- **TASK**: Convert the data below into a JSON list of strings with one string per line, starting with the first line of the data and going on through the line that contains "click(x=298, y=82)". Include both ends, and leave out blank lines.

[Records from a dataset]
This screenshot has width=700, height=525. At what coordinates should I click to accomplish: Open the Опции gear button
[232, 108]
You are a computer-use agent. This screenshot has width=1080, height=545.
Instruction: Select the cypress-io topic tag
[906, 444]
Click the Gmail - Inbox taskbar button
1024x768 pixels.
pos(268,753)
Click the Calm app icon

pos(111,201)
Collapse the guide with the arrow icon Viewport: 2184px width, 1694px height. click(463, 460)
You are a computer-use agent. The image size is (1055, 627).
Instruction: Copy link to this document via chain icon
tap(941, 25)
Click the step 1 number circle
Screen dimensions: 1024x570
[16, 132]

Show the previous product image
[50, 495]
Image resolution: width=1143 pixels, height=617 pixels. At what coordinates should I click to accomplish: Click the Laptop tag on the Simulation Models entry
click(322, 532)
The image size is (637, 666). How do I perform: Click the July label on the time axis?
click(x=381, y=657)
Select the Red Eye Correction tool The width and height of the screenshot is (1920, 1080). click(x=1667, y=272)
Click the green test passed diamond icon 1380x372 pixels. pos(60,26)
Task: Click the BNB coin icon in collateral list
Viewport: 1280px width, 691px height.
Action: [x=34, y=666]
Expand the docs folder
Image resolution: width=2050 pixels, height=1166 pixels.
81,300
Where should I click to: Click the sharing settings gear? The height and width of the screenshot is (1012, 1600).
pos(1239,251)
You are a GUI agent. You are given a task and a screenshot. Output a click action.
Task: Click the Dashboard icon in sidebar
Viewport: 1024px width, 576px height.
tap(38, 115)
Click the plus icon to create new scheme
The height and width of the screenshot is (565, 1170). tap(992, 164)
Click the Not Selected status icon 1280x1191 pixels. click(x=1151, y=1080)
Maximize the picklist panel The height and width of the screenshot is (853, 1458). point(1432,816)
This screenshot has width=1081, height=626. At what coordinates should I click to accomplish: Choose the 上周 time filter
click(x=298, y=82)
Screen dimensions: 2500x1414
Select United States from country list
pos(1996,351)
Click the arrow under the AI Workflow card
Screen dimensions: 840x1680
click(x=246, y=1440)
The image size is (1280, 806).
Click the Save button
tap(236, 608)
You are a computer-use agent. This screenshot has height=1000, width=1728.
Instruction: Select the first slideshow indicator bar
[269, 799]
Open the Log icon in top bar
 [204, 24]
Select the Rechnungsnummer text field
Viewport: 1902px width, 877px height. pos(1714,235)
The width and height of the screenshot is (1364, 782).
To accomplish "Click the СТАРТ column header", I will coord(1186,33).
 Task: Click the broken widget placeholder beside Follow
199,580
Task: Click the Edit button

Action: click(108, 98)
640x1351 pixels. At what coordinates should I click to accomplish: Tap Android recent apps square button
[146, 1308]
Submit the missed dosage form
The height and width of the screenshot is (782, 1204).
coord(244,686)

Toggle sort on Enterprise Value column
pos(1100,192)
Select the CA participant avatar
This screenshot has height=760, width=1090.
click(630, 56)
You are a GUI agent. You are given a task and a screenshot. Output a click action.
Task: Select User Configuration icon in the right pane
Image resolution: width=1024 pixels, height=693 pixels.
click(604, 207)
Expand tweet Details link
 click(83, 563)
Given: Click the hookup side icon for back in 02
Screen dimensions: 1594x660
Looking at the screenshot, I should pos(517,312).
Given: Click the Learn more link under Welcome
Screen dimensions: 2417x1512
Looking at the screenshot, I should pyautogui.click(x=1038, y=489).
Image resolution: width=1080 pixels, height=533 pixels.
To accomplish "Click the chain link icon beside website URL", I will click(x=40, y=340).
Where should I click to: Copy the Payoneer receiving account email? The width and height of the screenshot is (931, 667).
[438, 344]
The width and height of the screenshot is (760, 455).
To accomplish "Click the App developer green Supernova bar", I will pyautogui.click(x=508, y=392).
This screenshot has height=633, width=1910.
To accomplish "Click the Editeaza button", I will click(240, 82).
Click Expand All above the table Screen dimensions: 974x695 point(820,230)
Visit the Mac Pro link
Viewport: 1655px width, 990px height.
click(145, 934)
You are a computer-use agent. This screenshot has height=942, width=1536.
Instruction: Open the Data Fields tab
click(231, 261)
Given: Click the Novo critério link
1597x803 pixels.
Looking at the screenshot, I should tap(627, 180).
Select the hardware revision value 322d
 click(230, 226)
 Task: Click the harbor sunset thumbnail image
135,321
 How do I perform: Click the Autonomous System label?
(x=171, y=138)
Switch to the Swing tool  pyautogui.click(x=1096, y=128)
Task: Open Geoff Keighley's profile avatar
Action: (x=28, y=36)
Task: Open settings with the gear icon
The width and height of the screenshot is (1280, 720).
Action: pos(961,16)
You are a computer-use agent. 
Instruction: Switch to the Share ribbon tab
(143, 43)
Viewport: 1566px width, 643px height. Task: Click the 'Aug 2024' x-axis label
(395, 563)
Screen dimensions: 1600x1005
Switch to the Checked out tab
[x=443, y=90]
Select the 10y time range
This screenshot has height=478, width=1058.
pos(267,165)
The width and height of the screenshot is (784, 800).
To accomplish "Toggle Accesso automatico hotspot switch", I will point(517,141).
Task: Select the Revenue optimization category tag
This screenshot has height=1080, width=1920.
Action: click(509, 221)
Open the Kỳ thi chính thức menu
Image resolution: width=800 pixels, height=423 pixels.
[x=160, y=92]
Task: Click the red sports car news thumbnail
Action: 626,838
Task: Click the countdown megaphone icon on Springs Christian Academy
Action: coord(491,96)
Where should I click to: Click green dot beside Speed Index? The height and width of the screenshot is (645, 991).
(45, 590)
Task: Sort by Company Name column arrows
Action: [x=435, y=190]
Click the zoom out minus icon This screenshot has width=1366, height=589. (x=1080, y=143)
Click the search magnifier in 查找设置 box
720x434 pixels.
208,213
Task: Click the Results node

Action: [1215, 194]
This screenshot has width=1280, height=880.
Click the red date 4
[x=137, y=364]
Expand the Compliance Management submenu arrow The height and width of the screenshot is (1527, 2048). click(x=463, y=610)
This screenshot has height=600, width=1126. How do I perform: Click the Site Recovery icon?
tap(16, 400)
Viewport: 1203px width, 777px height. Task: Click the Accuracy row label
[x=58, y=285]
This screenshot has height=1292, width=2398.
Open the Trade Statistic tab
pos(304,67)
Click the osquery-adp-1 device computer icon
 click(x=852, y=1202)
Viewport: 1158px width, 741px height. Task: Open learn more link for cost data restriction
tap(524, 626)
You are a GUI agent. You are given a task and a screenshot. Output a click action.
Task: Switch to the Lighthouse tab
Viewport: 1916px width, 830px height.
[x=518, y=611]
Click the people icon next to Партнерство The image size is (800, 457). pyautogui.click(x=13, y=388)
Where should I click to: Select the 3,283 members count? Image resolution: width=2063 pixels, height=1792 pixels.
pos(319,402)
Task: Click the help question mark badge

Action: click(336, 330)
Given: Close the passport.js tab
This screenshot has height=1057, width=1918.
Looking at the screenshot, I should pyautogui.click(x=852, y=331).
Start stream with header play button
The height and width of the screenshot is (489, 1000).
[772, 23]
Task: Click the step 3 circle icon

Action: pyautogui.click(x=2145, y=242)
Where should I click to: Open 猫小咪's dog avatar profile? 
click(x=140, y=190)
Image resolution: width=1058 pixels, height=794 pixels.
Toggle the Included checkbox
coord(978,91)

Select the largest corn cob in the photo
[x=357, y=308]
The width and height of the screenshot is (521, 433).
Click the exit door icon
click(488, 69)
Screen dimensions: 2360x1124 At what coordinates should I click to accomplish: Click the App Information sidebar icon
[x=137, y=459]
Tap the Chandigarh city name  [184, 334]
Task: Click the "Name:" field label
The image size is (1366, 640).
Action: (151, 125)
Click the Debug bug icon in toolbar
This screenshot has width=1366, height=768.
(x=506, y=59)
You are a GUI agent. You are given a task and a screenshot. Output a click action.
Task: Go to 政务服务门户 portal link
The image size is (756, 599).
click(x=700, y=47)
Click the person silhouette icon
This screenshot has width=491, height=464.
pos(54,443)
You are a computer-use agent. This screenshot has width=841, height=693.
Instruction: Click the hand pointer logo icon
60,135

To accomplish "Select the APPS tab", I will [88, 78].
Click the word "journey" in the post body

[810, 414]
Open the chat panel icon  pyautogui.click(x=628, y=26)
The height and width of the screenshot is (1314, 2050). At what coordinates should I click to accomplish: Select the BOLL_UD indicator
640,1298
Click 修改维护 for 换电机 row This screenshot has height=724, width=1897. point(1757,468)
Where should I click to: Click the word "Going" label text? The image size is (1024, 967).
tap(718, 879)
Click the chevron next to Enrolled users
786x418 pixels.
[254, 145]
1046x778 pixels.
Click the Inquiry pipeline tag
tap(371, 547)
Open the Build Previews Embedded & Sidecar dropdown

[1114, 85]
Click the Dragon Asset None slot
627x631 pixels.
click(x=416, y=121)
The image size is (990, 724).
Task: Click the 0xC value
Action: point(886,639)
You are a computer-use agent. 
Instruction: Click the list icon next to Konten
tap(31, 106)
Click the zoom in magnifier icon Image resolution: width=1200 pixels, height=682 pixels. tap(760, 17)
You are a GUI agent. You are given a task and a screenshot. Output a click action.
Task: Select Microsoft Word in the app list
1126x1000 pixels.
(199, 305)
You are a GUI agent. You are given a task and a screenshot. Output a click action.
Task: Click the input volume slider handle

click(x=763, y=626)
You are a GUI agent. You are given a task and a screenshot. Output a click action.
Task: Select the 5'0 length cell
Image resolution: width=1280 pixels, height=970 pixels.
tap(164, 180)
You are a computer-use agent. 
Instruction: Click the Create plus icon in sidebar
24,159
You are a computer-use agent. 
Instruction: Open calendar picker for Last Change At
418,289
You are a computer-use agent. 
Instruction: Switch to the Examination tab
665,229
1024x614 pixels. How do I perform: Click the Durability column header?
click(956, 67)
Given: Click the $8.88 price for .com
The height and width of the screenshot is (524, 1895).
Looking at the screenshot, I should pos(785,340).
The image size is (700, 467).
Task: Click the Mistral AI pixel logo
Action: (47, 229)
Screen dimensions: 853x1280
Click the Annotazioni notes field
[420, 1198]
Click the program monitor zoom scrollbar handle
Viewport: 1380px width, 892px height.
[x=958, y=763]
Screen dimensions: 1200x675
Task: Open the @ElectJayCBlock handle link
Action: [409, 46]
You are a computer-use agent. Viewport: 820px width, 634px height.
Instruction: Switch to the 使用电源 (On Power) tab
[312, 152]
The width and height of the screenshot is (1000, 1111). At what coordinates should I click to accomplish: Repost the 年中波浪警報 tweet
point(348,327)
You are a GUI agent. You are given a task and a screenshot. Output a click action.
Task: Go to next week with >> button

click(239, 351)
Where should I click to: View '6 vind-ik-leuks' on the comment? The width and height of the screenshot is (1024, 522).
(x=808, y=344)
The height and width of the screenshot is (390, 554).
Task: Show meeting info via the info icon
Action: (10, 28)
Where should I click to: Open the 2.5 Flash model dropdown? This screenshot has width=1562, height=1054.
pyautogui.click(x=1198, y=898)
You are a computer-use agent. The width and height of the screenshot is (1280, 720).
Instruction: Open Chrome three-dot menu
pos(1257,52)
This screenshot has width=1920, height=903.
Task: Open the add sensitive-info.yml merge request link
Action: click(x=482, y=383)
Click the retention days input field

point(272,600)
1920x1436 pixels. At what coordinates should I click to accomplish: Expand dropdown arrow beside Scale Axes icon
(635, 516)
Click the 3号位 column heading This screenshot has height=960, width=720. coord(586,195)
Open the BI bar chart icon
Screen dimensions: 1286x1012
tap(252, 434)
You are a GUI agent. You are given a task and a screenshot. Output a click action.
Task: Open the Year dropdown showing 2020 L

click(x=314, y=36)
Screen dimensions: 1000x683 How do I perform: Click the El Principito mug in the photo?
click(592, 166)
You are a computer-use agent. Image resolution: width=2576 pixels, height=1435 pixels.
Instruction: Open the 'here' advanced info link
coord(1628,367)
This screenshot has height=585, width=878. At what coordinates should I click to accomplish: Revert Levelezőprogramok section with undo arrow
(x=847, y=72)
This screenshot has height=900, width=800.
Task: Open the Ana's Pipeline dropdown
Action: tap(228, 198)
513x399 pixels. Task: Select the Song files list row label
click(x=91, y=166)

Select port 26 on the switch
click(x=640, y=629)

- **OUTPUT OF THE EXERCISE**:
[
  "This screenshot has width=700, height=525. At what coordinates should I click to accomplish: Open the Опции gear button",
  "[232, 108]",
  "You are a computer-use agent. This screenshot has width=1080, height=545.",
  "Instruction: Select the cypress-io topic tag",
  "[906, 444]",
  "Click the Gmail - Inbox taskbar button",
  "1024x768 pixels.",
  "pos(268,753)",
  "Click the Calm app icon",
  "pos(111,201)",
  "Collapse the guide with the arrow icon Viewport: 2184px width, 1694px height. click(463, 460)",
  "You are a computer-use agent. The image size is (1055, 627).",
  "Instruction: Copy link to this document via chain icon",
  "tap(941, 25)",
  "Click the step 1 number circle",
  "Screen dimensions: 1024x570",
  "[16, 132]",
  "Show the previous product image",
  "[50, 495]",
  "Image resolution: width=1143 pixels, height=617 pixels. At what coordinates should I click to accomplish: Click the Laptop tag on the Simulation Models entry",
  "click(322, 532)",
  "The image size is (637, 666). How do I perform: Click the July label on the time axis?",
  "click(x=381, y=657)",
  "Select the Red Eye Correction tool The width and height of the screenshot is (1920, 1080). click(x=1667, y=272)",
  "Click the green test passed diamond icon 1380x372 pixels. pos(60,26)",
  "Task: Click the BNB coin icon in collateral list",
  "Viewport: 1280px width, 691px height.",
  "Action: [x=34, y=666]",
  "Expand the docs folder",
  "Image resolution: width=2050 pixels, height=1166 pixels.",
  "81,300",
  "Where should I click to: Click the sharing settings gear? The height and width of the screenshot is (1012, 1600).",
  "pos(1239,251)",
  "You are a GUI agent. You are given a task and a screenshot. Output a click action.",
  "Task: Click the Dashboard icon in sidebar",
  "Viewport: 1024px width, 576px height.",
  "tap(38, 115)",
  "Click the plus icon to create new scheme",
  "The height and width of the screenshot is (565, 1170). tap(992, 164)",
  "Click the Not Selected status icon 1280x1191 pixels. click(x=1151, y=1080)",
  "Maximize the picklist panel The height and width of the screenshot is (853, 1458). point(1432,816)",
  "This screenshot has width=1081, height=626. At what coordinates should I click to accomplish: Choose the 上周 time filter",
  "click(x=298, y=82)"
]